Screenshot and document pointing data
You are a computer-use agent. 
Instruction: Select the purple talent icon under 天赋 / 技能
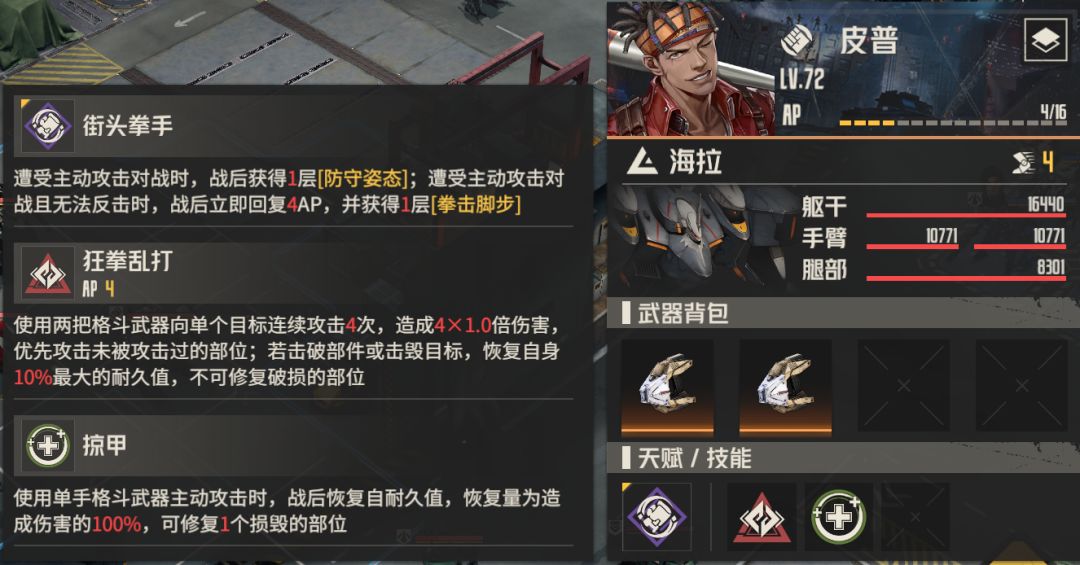(656, 516)
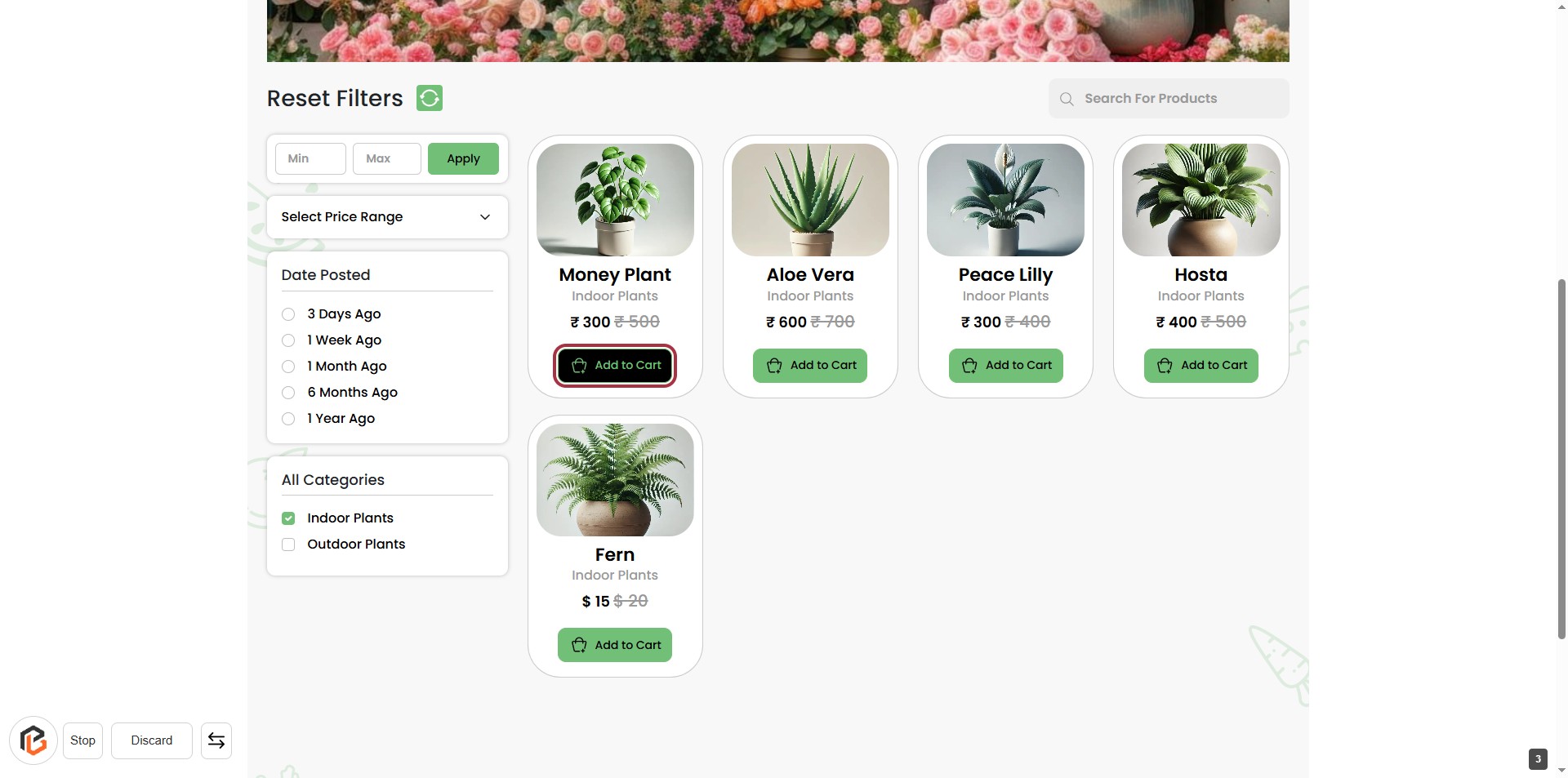
Task: Open the Select Price Range dropdown
Action: click(387, 217)
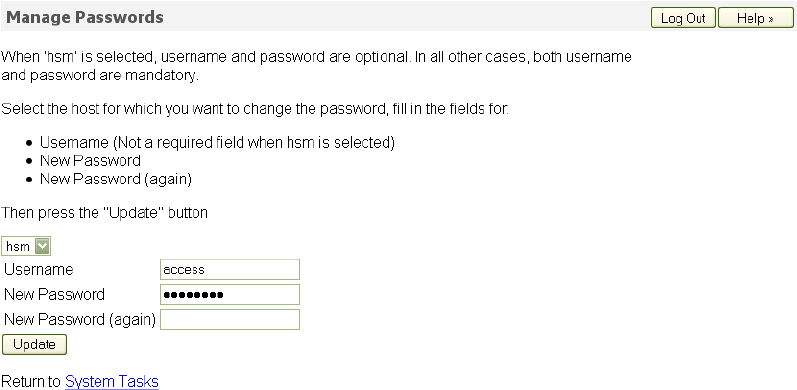Click the New Password (again) bullet item

tap(115, 179)
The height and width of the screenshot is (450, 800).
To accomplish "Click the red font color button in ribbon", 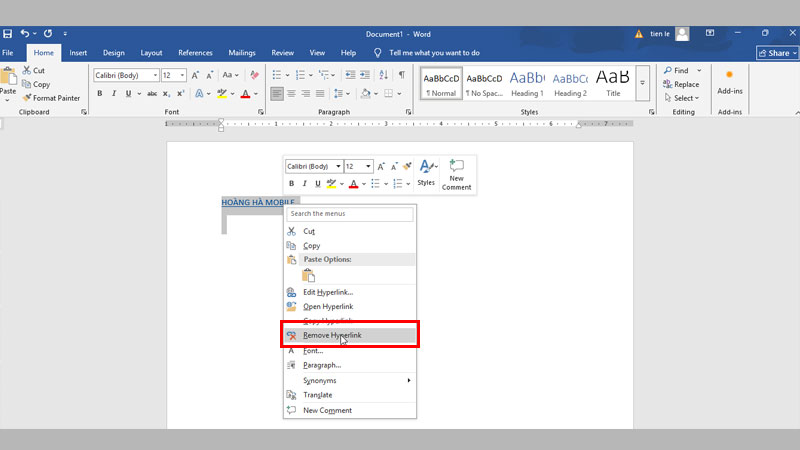I will click(245, 94).
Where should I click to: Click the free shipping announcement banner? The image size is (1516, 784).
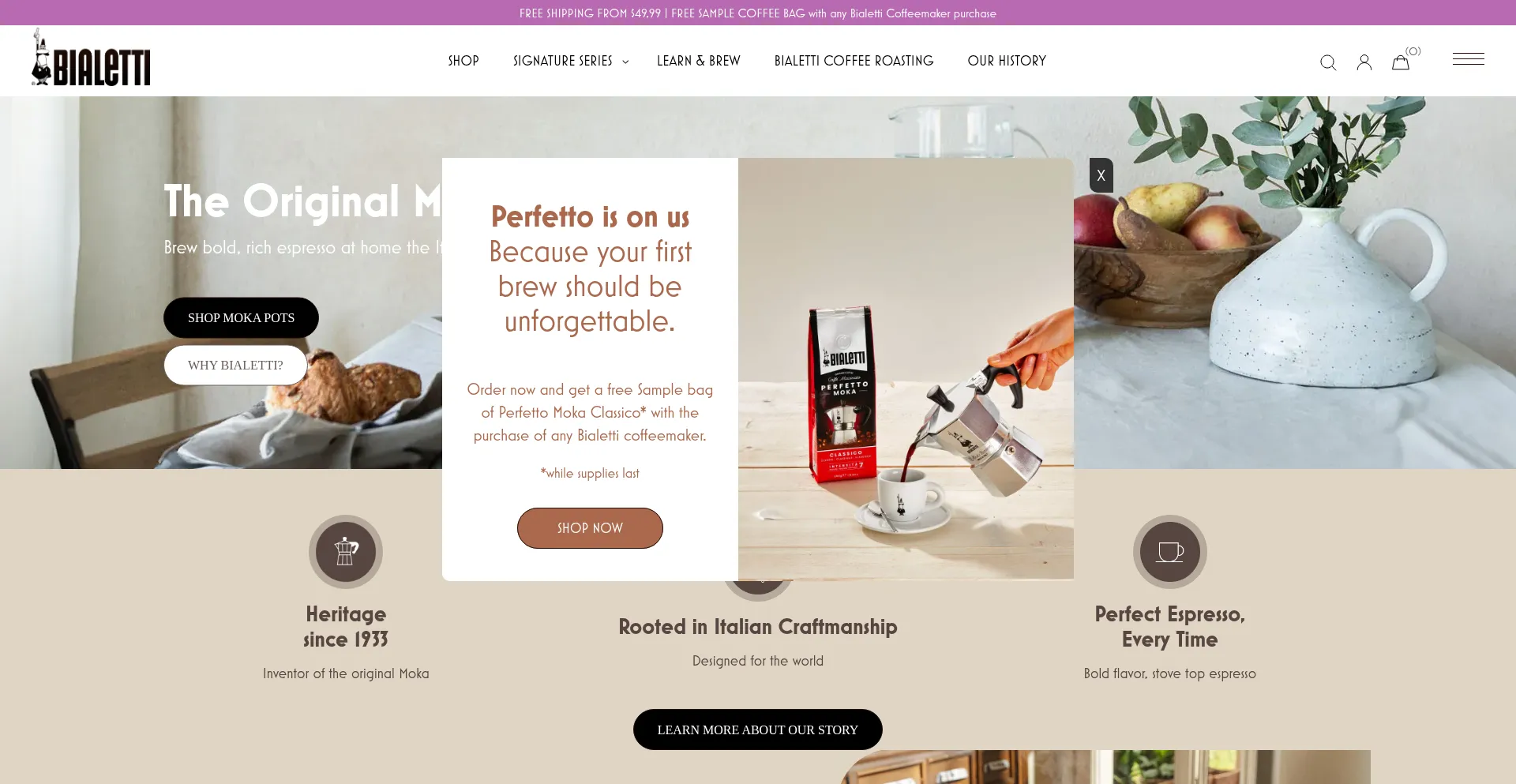tap(758, 13)
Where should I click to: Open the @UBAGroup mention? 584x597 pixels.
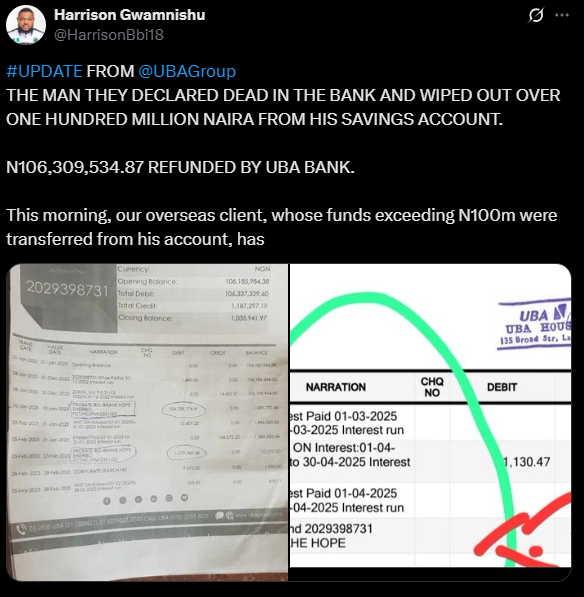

# Goal
Can you lay out the part of the listing that opens with the line containing "Where should I click to: Click" and runs through the end of the listing as a numbered list, leaving out blank lines and pictures?

# In response
1. Where should I click to: Click the free shipping announcement banner? The image size is (1516, 784).
2. tap(758, 13)
3. Where should I click to: Open the @UBAGroup mention? 584x597 pixels.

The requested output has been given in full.